_Description of the task_
If a line below contains the string "computer", copy it out.

_Records provided_
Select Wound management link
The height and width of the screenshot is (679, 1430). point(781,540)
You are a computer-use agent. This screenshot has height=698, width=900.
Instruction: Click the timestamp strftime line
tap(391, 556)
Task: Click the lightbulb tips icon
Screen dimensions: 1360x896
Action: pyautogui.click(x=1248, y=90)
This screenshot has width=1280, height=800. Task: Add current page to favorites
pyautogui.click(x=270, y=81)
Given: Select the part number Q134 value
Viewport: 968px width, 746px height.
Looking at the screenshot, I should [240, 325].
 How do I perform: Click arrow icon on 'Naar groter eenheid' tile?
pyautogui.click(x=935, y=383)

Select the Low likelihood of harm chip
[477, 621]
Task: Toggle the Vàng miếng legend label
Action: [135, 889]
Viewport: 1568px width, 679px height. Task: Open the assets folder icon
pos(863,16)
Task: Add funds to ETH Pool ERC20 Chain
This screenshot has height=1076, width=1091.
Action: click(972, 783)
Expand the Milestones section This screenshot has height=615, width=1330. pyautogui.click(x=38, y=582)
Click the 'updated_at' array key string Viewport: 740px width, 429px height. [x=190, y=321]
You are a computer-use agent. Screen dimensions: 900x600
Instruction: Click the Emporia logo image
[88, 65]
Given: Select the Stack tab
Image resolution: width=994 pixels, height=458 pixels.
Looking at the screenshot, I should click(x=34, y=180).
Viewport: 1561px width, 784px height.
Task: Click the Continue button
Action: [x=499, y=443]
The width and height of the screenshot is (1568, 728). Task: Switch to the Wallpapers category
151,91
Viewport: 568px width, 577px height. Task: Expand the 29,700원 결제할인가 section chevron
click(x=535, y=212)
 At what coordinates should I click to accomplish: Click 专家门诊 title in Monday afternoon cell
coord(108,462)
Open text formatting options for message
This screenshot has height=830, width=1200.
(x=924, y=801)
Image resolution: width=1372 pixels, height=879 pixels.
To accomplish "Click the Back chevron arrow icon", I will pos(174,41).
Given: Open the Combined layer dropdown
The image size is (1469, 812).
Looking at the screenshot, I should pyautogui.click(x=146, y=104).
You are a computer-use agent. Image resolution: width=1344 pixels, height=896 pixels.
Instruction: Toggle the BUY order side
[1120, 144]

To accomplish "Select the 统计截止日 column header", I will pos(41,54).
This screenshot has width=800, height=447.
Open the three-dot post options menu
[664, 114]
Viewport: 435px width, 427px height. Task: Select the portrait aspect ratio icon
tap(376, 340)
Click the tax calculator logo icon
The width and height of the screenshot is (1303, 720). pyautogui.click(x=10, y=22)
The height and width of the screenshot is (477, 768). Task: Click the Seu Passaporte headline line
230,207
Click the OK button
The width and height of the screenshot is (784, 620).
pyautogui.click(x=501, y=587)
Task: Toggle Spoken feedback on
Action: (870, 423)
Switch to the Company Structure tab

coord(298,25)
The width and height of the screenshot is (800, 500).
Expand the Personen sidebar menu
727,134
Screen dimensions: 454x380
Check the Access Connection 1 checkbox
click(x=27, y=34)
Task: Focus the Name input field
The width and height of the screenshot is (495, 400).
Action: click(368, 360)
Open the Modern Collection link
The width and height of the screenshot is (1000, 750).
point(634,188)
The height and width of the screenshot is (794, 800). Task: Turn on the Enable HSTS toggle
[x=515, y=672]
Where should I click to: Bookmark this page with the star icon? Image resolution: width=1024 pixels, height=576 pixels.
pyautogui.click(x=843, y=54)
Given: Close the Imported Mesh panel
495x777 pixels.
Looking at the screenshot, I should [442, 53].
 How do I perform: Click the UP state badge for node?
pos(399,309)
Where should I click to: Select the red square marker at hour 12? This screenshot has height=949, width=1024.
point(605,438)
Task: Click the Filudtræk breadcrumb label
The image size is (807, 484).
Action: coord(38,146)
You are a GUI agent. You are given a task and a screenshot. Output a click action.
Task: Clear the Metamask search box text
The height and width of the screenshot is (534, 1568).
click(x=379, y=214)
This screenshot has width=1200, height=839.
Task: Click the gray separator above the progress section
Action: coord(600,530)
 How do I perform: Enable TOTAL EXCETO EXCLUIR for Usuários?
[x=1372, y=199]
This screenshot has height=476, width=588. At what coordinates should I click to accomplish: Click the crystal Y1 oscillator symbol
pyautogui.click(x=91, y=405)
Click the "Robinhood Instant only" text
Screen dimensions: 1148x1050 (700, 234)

_Solution for this problem_
You are a computer-use agent. This screenshot has height=698, width=900.
You are a computer-use agent. Screen dimensions: 900x600
You are a computer-use agent. Image resolution: width=1344 pixels, height=896 pixels.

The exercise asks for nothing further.